Nas nossas aldeias, cortesia da Politica Agrícola Comum e das opções estratégicas do nosso actual Presidente da República, desapareceu há muito o último vestígio de actividade económica Não há agricultura e morre aos poucos a pastorícia. Há contudo uma indústria florescente: a dos lares de terceira idade. Pouco a pouco, as aldeias viram-se povoadas de velhos. Com os actuais cuidados de saúde, com uma melhor alimentação, com um clima mais suave (cortesia do aquecimento global), com água canalizada, com uma rede de estradas que aproxima todos dos hospitais (melhor equipados, com mais médicos e recursos), morrer novo tornou-se uma raridade. Os inúmeros lares de terceira idade que hoje pululam pelas nossas aldeias estão pejados de nonagenários. Estes pagam com uma percentagem das reformas o alojamento e os cuidados que lhes fornecem. O lar, por sua vez, para além dos cuidados aos velhos, fornece empregos à comunidade, onde movimenta mais dinheiro do que ninguém.

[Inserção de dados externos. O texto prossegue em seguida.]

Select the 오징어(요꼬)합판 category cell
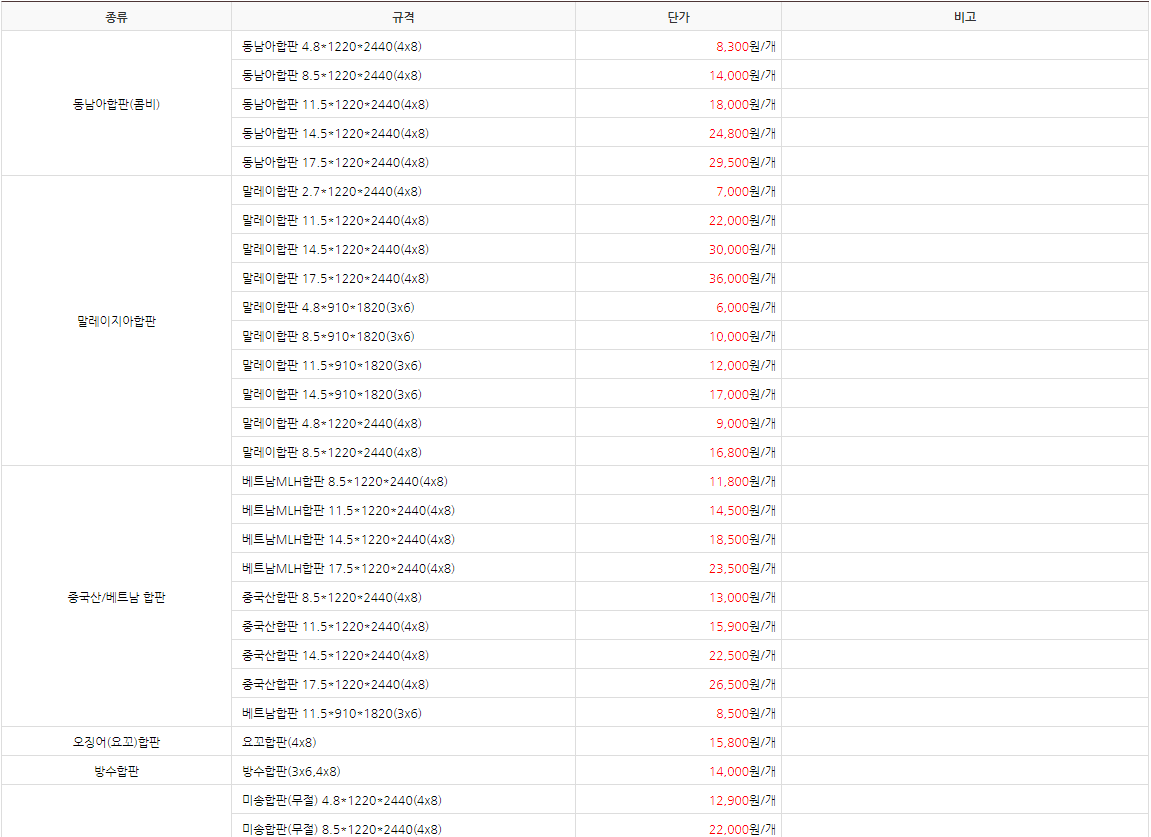The width and height of the screenshot is (1151, 837). tap(115, 742)
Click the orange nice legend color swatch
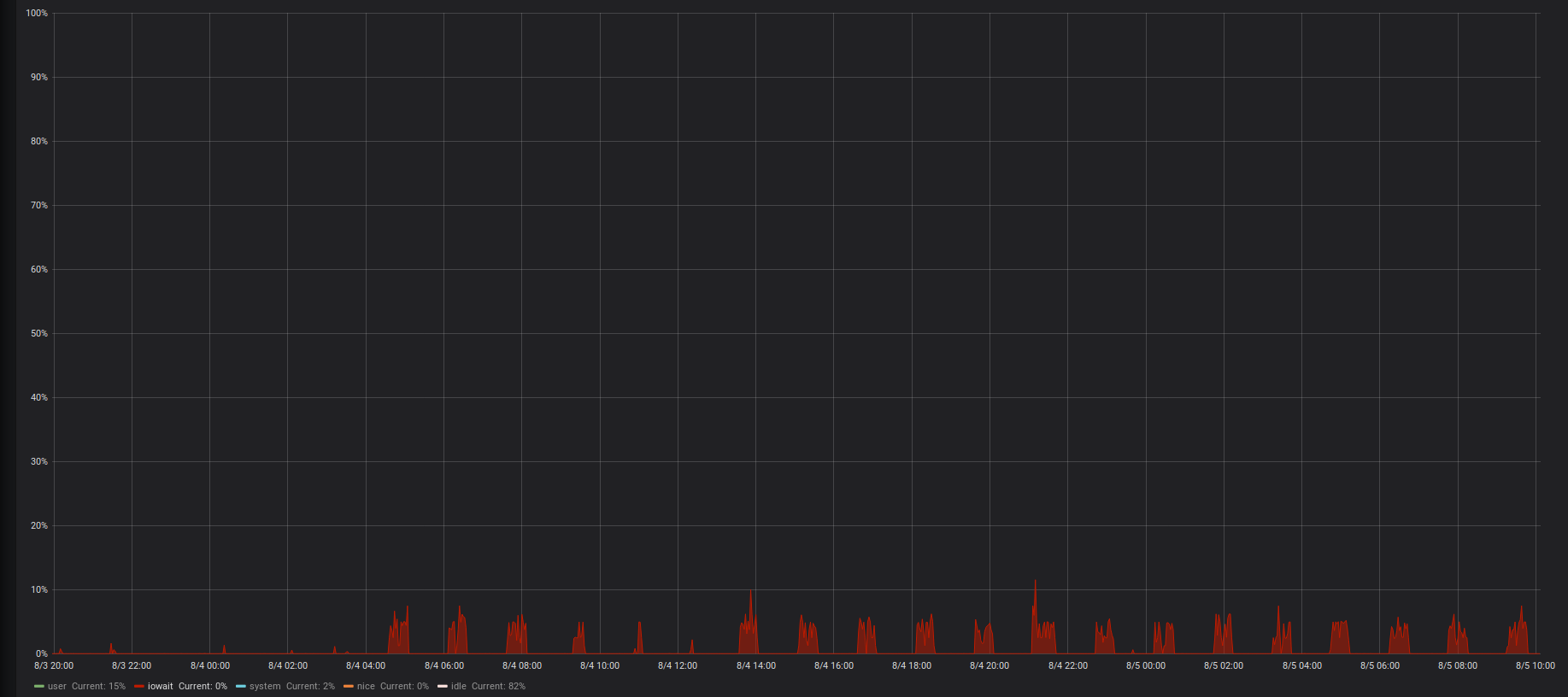This screenshot has width=1568, height=697. (x=348, y=687)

É por isso que as eleições para a direcção do Lar, quando as há, são tão ou mais importantes que as eleições para a Junta. É aliás vulgar que o presidente desta acumule funções como Director do Lar. Quanto maior e mais rápido for o envelhecimento das populações, maior e mais depressa alcançarão o máximo de poder. Pode ter chegado a altura de verificar como é exercido.

Sugestões:

Um livro: Os Senhores do Tempo (Tim Flannery, Presença 2006), sobre o aquecimento global. Um dos mais importantes livros do ano, a ler com atenção (é possível evitar o pior) e coragem (a situação criada é muito má e é muito difícil de reverter).

Outro livro: A Revolução da Riqueza (Alvin e Heidi Tofller, Actual Editores 2006). Há vinte anos, o casal Toffler adivinhou boa parte do que seria o mundo de hoje. Veremos se conseguem o mesmo com este livro.

Um álbum: For the Stars (Anne Sofie von Otter & Elvis Costello, 2001).